A startup called Vantem constructs modular, factory-built homes that are energy efficient and affordable and can withstand extreme weather. Vantem achieves all that, explains founder and CEO Chris Anderson, by using an innovative panel for the floors, walls, and roofs. A type of ceramic, the panel looks and feels like cement but is much less carbon intensive.

Beyond that, Anderson says, the panel’s proprietary design is “a trade secret, like Coca-Cola.” 

Compared to other panels that require additional reinforcements or protective layers, Vantem’s panels are fully structural, weather resistant, and fire retardant, Anderson adds. The panels don’t require drywall or cladding, and they can be painted.

Vantem’s technology “reduces the complexity of construction because it’s one panel that replaces all the structural members and the insulation,” Anderson says.

Vantem’s Ceramic Structural Panels for Modular Homebuilding

Because of the product’s simplicity, one Vantem factory can produce up to 1 million square feet of living space each year. By the time a unit leaves the factory, it’s about 80% complete, with the rest of the work, such as pouring the foundations, performed onsite. On average, a Vantem-built structure is 20% less expensive than traditional construction and cuts down the total construction time by at least half.

“And the killer difference is the energy efficiency,” Anderson says. A Vantem home on average is 70% more energy efficient than a code-approved, stick-built home. “That translates to less operating cost for the family but also to a lower CO2 footprint,” he says. Over 50 years, a 2,200-sf home would produce 2,000 tons fewer CO2 emissions from heating and cooling than a traditionally built home.

More Than Homes

Vantem has been developing and testing its product for the past few years—building 3 million square feet of homes, schools, and other buildings in South America. 

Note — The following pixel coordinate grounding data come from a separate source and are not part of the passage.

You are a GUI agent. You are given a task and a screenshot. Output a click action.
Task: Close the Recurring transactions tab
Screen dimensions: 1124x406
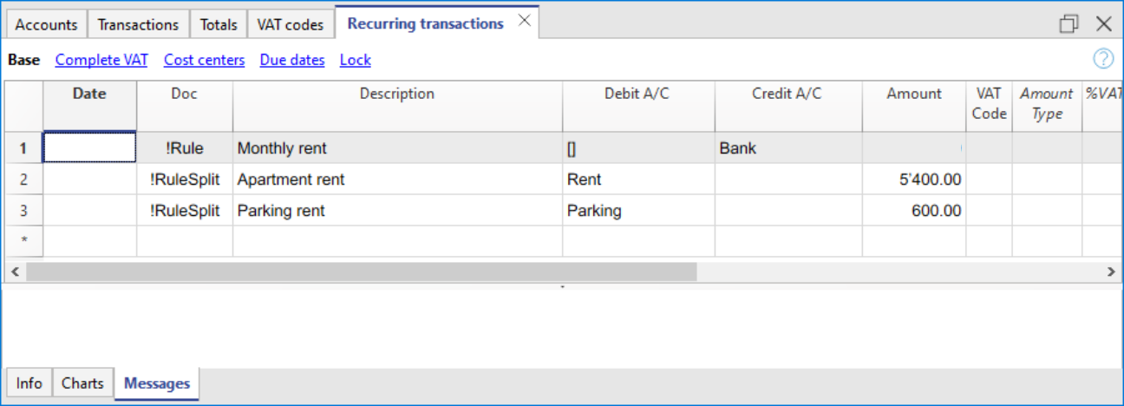point(524,22)
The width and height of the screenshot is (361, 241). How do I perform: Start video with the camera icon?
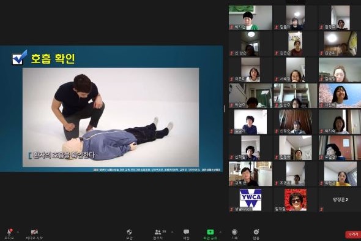click(34, 232)
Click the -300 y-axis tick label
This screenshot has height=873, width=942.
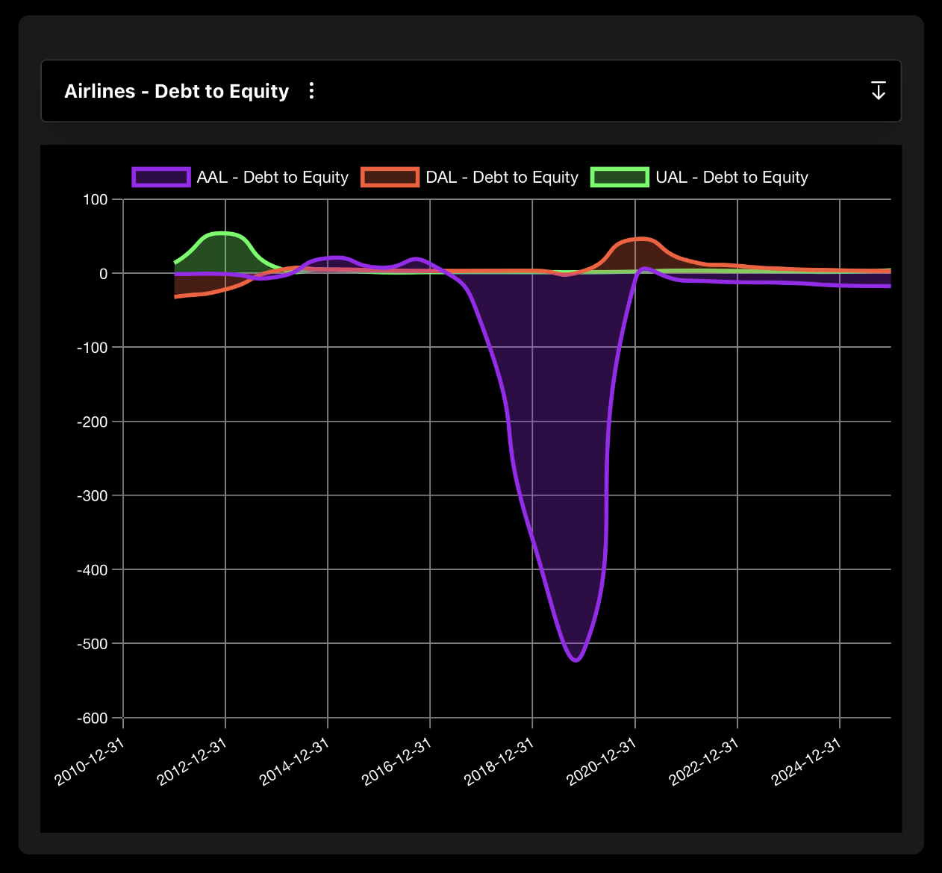coord(93,495)
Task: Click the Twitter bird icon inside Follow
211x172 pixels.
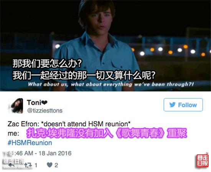Action: tap(172, 105)
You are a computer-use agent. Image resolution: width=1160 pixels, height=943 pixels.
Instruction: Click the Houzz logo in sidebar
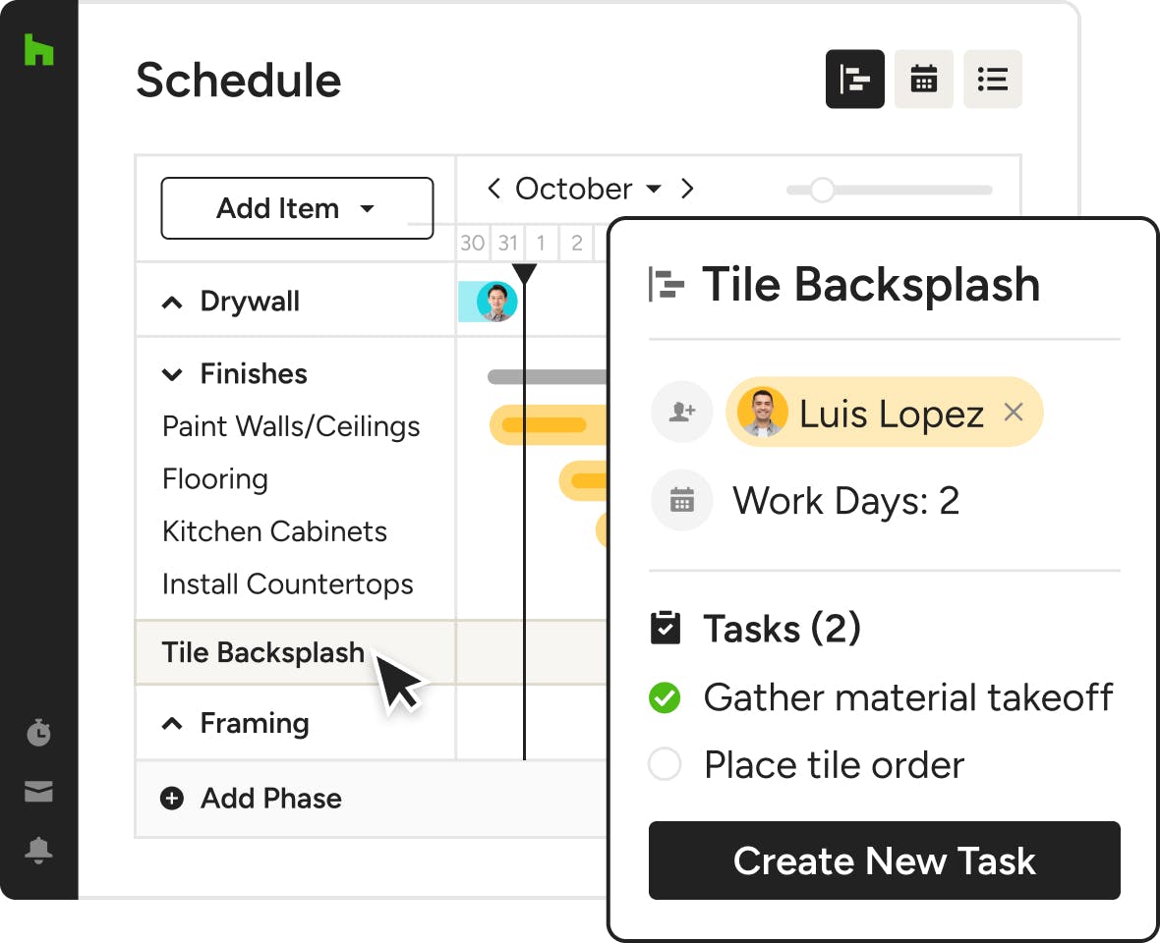38,51
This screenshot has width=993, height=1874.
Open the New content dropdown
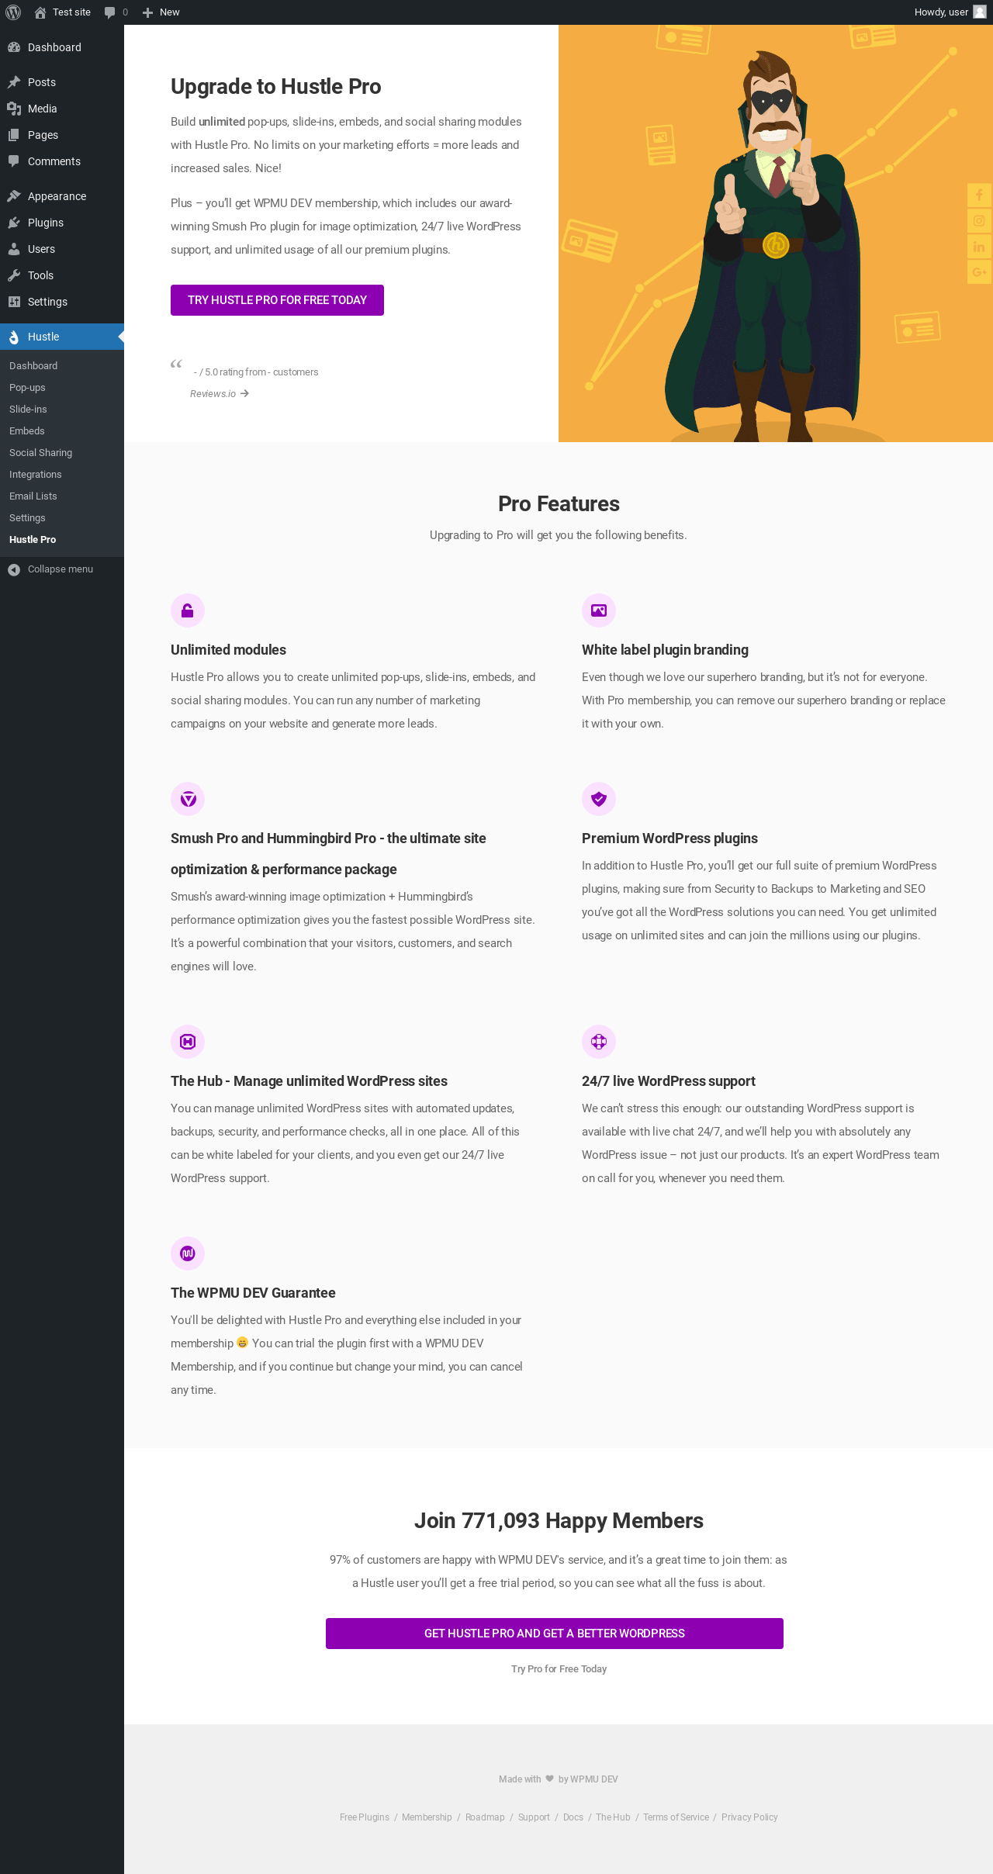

There have been other successful test cases. A Vantem home in the Bahamas withstood the islands’ strongest hurricane on record, the Category 5 Hurricane Dorian, in 2019. It was the only home in its neighborhood that didn’t get blown away or severely damaged, Anderson says. Vantem structures also have held up to Antarctic conditions and an 8.2 magnitude earthquake, as well as the world’s driest place, Chile’s Atacama Desert, where it hasn’t rained for centuries.

Last year, with investments led by the Bill Gates-founded Breakthrough Energy, Vantem began entering the U.S. market. Over the next 10 years, the company plans to roll out 20 U.S. factories—about half of them new greenfield factories, the other half acquisitions—that will produce affordable, energy-efficient homes in partnership with large developers. 

In May, Vantem announced its acquisition of Affinity, a Georgia-based modular builder whose wood-framed, factory-built homes can withstand hurricane winds. Affinity’s process will be converted to use Vantem’s panels and produce net-zero homes that won’t require energy from the grid.

Vantem represents Anderson’s second business venture. His previous company converted sustainably harvested timber from South American rainforests into doors and windows, which were sold in big-box home improvement stores and used on job sites around the world.

“One thing struck us,” Anderson recalls. “We made doors and windows with 1/1,000 inch tolerance and then shipped them to job sites where the technology was at least 100 years old and the tolerances were inches off, not thousandths of an inch,” Anderson says. “That was the spark: There must be a better way to do this.” 

Anderson, whose parents are from the U.S., grew up in Bolivia. “My business concepts were very much inspired by the early part of my life, growing up in the rainforests in Bolivia. That’s where you really saw the initial impacts of climate change,” he says.

“Human beings need shelter, but the way we build that shelter shouldn’t create a bigger problem down the road,” Anderson says.